** Start of Given text **
By Alexandria Roswick
We’ve all wanted to be the hero but there are some serious risks that come with intervention.
Have you ever been out getting a coffee and overheard someone shamelessly reviling their partner at the table next to you? Or have you been in line at the grocery store and seen a parent berating their crying child? Maybe you’ve been at a friend’s house for dinner and he suddenly begins to scream at his wife for dropping a plate.
Most of us have witnessed emotional or physical abuse in public. It’s jarring. It’s uncomfortable. And it could escalate and become even more dangerous for any party involved.
How do we react in these situations?
In my experience, I’ve found that most people don’t say or do anything. Once in a while, you see people try to diffuse the situation calmly or excuse themselves altogether.
But most of the time, people pretend it’s not happening. I’ve definitely been there. Although I don’t completely agree with this passivity, I’m deeply conflicted because I’m not sure if it’s ever safe to intervene.
Don’t get me wrong, these perpetrators are truly the worst that planet earth has to offer. If it were up to me, I would not only give these demons a piece of my mind, but I’d happily eject them into space. However, when it comes down to it, I always stop myself from acting on this fantasy.
As I said, these issues are complicated. It’s completely normal to cower away from an abuser who is going off on someone. That being said, it’s also common to feel the urge to confront them. Unfortunately, many don’t realize that doing so can actually cause more stress and hostility toward the victim.
The realities and risks of intervention
Partners or children of abusers are usually aware of the public perception of their loved one’s off-putting behavior. They understandably feel shame when an outsider holds a mirror up to someone they’re attached to.
** End of Given text **
**Instruction A**
Quote the passage of the article about intervening in public abuse that opens with the words containing "But most of" and closes with "toward the victim.".
**Instruction B**
Carry the article about intervening in public abuse forward, picking up after its final sentence.
The listing that comes next has no connection to the article about intervening in public abuse.
** Start of Available data **
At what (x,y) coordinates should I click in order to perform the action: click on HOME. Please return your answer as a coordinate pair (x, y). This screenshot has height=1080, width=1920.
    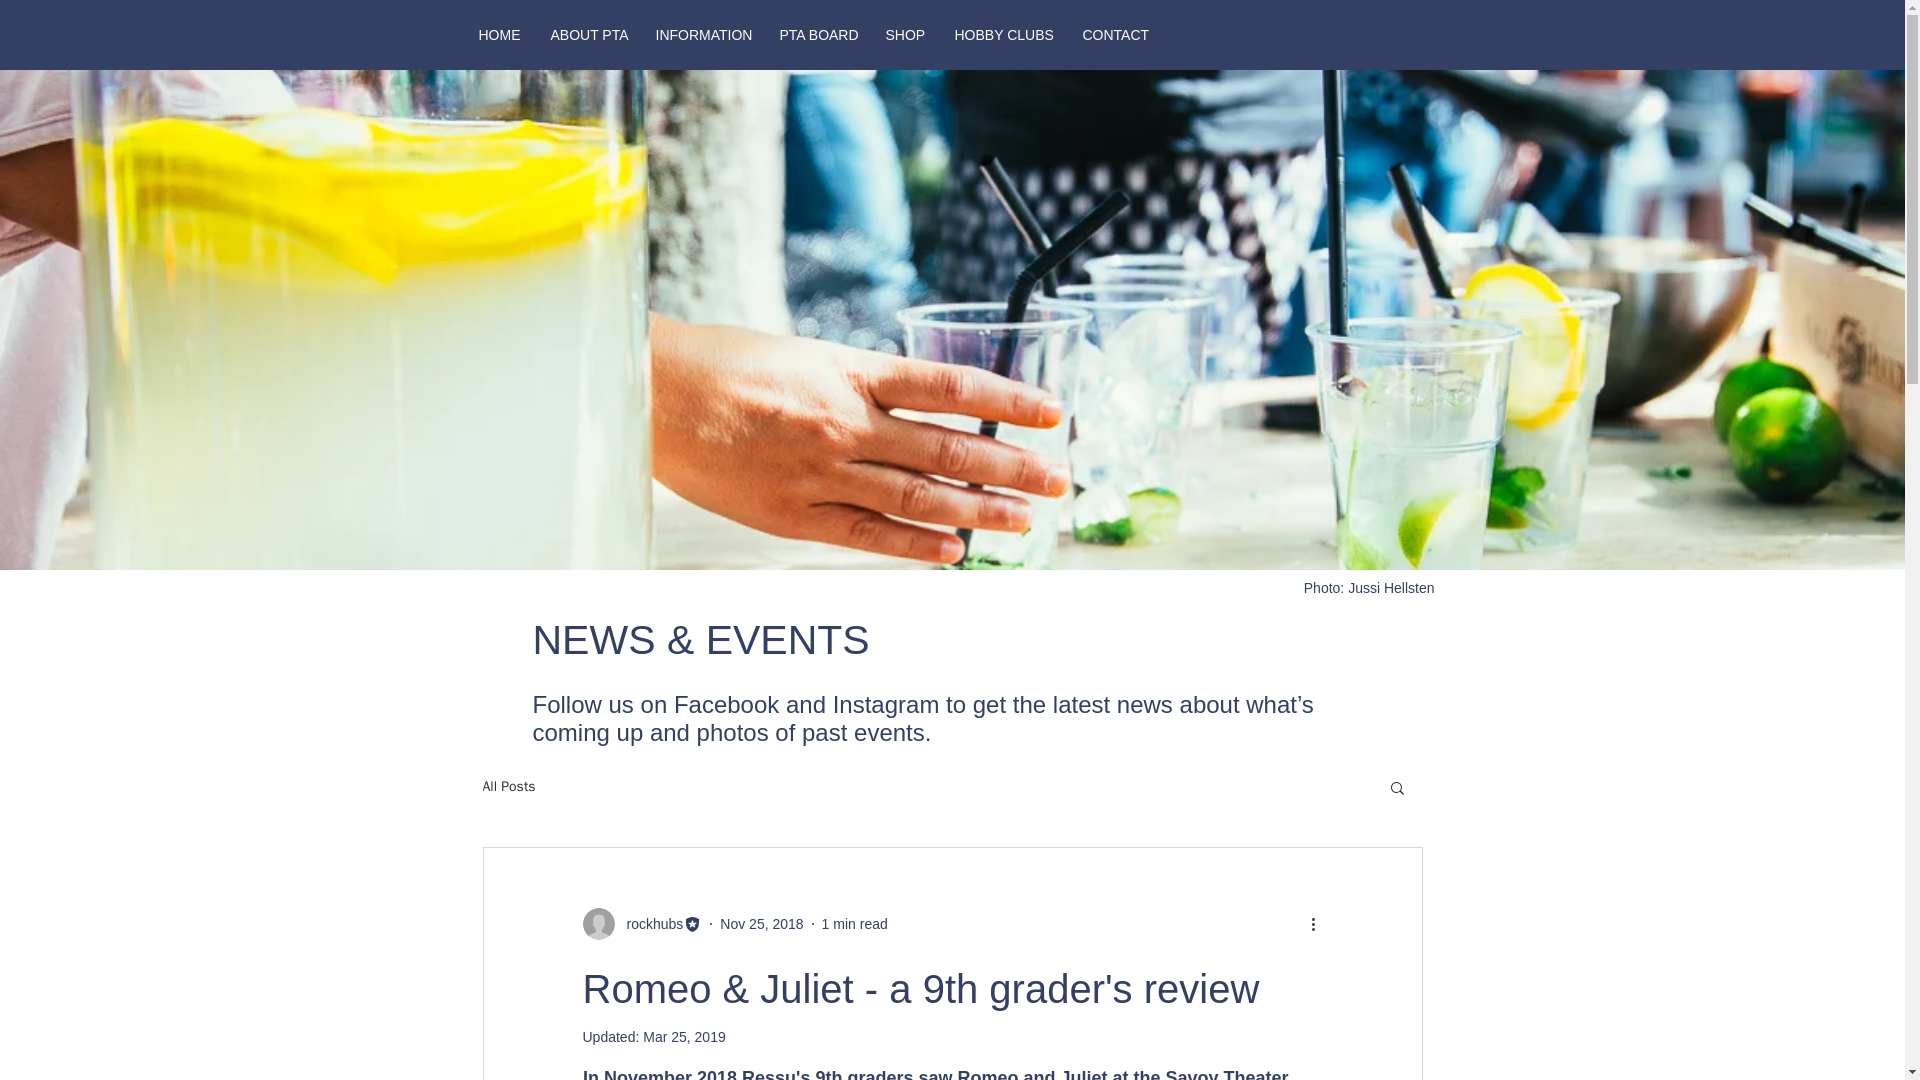
    Looking at the image, I should click on (500, 34).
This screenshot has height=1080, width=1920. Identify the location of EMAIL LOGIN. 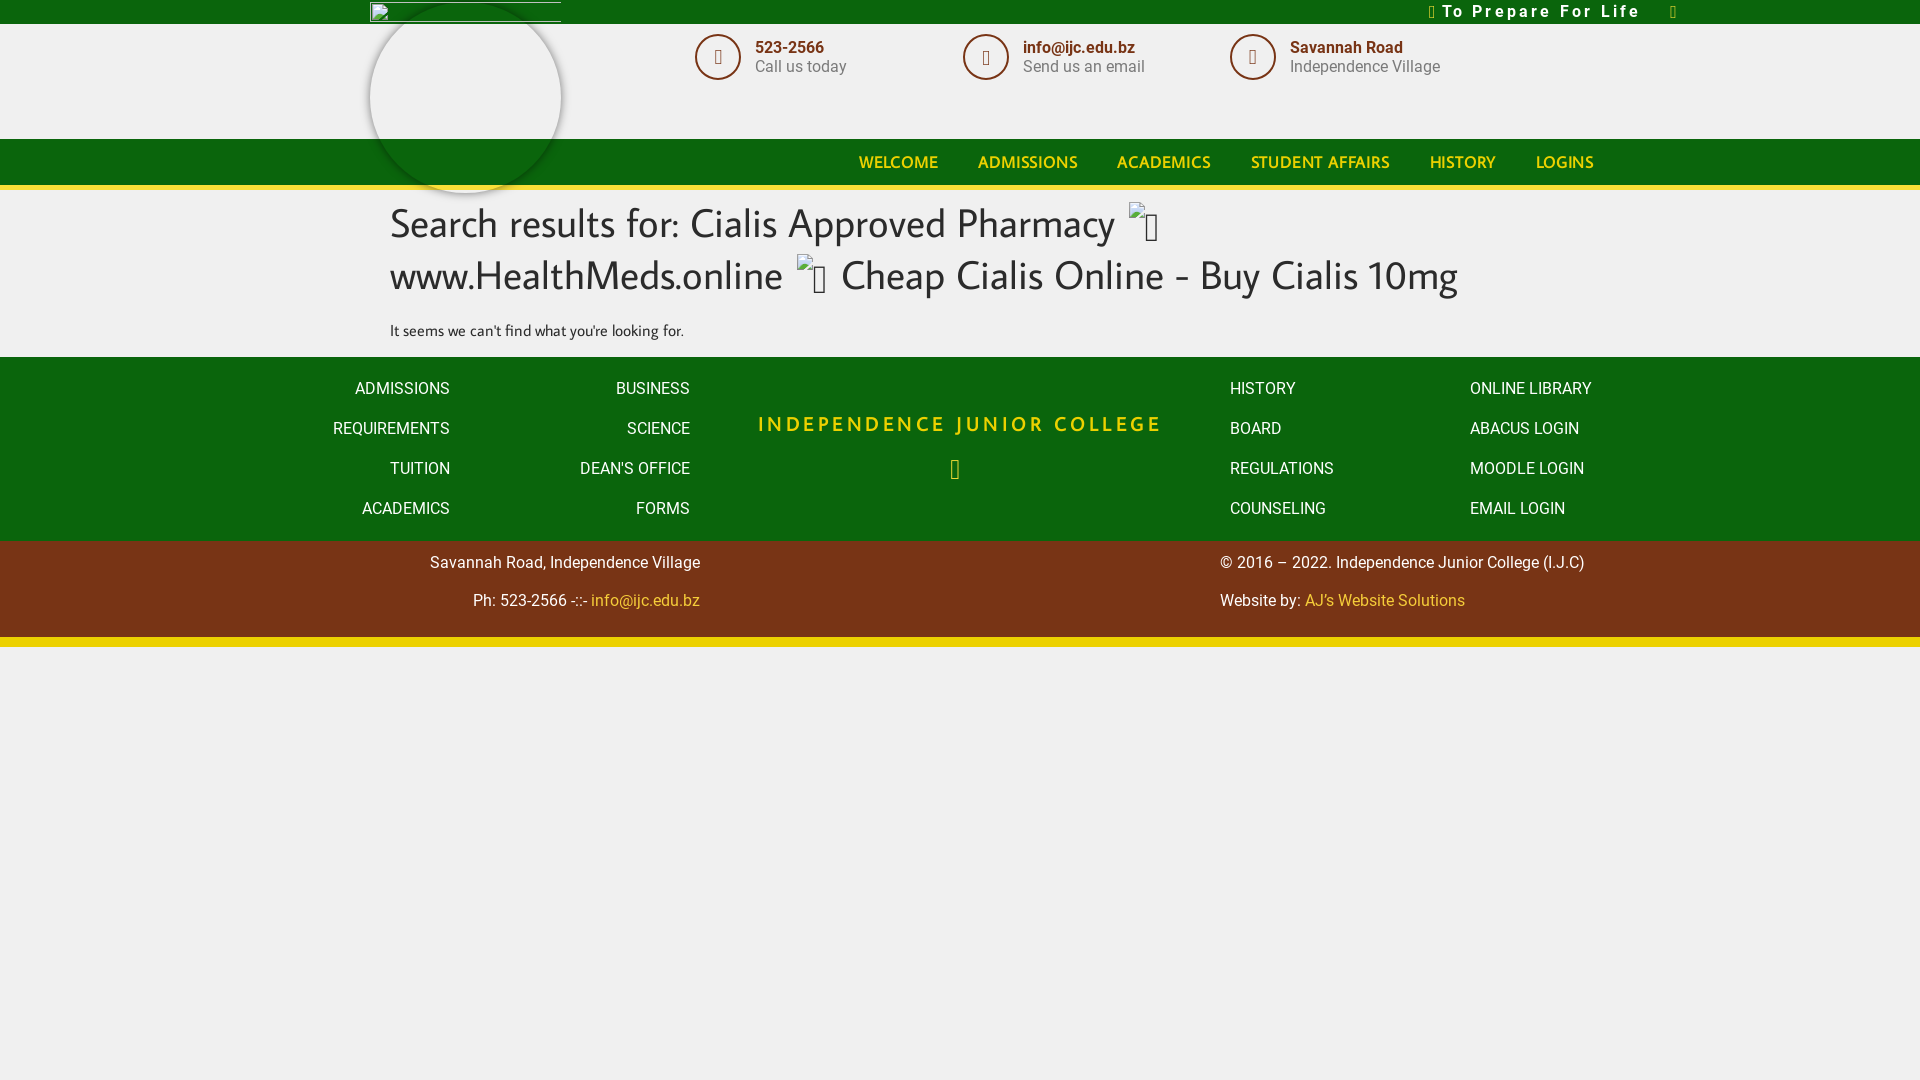
(1580, 509).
** End of Available data **
**Reply A**
But most of the time, people pretend it’s not happening. I’ve definitely been there. Although I don’t completely agree with this passivity, I’m deeply conflicted because I’m not sure if it’s ever safe to intervene.
Don’t get me wrong, these perpetrators are truly the worst that planet earth has to offer. If it were up to me, I would not only give these demons a piece of my mind, but I’d happily eject them into space. However, when it comes down to it, I always stop myself from acting on this fantasy.
As I said, these issues are complicated. It’s completely normal to cower away from an abuser who is going off on someone. That being said, it’s also common to feel the urge to confront them. Unfortunately, many don’t realize that doing so can actually cause more stress and hostility toward the victim.

**Reply B**
The way that abuse is designed is to create the illusion of this unbreakable “us against the world” connection between the two people that only favors the abuser. This “ride or die” mentality causes the victim to become completely codependent on this person.
So, if you call out the abuser in public, it may make the victim cling tighter to them in defense. Even though you’re literally trying to defend them, they might view it as an attack. You may be surprised to see the victim come back at you for speaking against their partner or parent.
It’s important not to victim-blame in this situation. Understand that it is perplexing as to why victims could react this way, but it usually boils down to self-preservation. They not only feel protective of their abuser due to the unhealthy dynamic, but they also know that if they don’t stand by them, they will surely pay for it later with emotional or physical violence.
The biggest risk of confrontation is that, in most instances, it gives the abuser an excuse to blame and retaliate against the victim later on. Another risk is that drawing attention to yourself may make you the abuser’s new target, whether it’s verbal or physical harassment. Abusive people, although pathetic and insecure, are severely dangerous.
Do not underestimate the precariousness of matters involving these predators. They are capable of causing unthinkable damage.
Even if nothing physical occurs, there are serious social implications tied up in these confrontations, especially for those who live in small towns. Not all, but many abusers are well-liked in their communities. People don’t like to think they could be duped so easily, but the truth is, there are probably several of these monsters in a given area. They could work at the local high school or doctor’s office. They could be anyone.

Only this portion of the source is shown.